Microsoft has been teasing Dynamics 365 for a while now, as is its custom. On Tuesday the company announced that Dynamics 365 will be will be available to customers worldwide beginning November 1.
This is the product that goes head-to-head with Salesforce, as well as Oracle and SAP.
Dynamics 365 is cloud software that has combined what’s known as CRM or customer relationship management software — used by salespeople to track prospects and customers (a market Salesforce leads) — with ERP or enterprise resource management software. ERP is financial, manufacturing, and supply chain management software, a market where SAP is the biggest player, followed by Oracle.

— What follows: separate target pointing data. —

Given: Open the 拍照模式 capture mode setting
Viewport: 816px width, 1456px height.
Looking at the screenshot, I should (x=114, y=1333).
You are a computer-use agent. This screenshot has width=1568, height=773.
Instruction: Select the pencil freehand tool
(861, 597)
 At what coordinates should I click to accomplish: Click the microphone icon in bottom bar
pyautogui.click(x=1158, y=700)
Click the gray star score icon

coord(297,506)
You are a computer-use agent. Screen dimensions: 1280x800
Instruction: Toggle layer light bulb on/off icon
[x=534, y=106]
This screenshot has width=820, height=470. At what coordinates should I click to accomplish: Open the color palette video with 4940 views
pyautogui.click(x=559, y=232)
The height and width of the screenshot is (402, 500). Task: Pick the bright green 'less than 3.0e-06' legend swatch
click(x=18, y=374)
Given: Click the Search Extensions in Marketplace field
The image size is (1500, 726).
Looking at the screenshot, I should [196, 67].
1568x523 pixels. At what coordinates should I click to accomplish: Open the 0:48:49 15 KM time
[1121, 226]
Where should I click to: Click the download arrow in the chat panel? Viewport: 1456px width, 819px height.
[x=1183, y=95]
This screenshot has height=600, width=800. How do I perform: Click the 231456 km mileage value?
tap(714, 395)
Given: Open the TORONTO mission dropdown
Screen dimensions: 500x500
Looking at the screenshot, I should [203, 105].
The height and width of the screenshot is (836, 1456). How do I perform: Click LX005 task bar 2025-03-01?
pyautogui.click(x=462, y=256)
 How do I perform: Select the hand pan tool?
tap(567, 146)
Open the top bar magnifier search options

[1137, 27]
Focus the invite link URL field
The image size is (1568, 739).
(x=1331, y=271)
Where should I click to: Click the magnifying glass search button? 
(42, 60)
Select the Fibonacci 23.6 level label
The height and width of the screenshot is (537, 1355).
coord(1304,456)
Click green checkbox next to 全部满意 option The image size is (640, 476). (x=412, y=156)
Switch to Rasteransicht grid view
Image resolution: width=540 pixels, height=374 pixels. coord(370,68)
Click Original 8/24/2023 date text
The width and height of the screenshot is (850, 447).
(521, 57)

This new product is one of the main reasons that Microsoft bought LinkedIn for more than $26 billion. Dynamics 365 includes new applications that sift through data stored in Microsoft documents, the CRM/ERP system, and social media like LinkedIn to provide sales leads and business insights for marketing campaigns.
Microsoft had previously said that it plans to start a price war with the main CRM players, particularly Salesforce.
On Tuesday, cloud vice president Takeshi Numoto wrote a blog post that shared a few more details about those pricing plans. He explained that Microsoft’s new subscription plans for Dynamics 365 will bundle together many popular options, rather than making a company pay for each one per user, separately.
Numoto writes that this “could save four to five times the cost of traditional CRM providers.”
While Salesforce isn’t known to be dirt cheap — it can cost up to $300 per person per month — enterprise IT departments tend to negotiate prices, so list prices don’t always count for much.
In his blog post, Numoto also couldn’t resist another subtle dig at Salesforce and its newly announced, much hyped AI product called Einstein, which has been receiving mixed reviews so far. Salesforce has spent hundreds of millions of dollars to acquire the tech and team that built Einstein over the past few years. Plus, CEO Marc Benioff has been saying that AI is the next big wave in software, and will one day be baked into everything Salesforce does.
Meanwhile, Microsoft, with its massive R&D organisation, says its been working on AI for “decades.”
Numoto writes (emphasis ours):
“With so much attention on artificial intelligence and the promise it holds, it can be hard to tell what’s real and what’s not. When it comes to business process — and your business — Dynamics 365 delivers the intelligence you need to transform, now, backed by decades of research and investment.”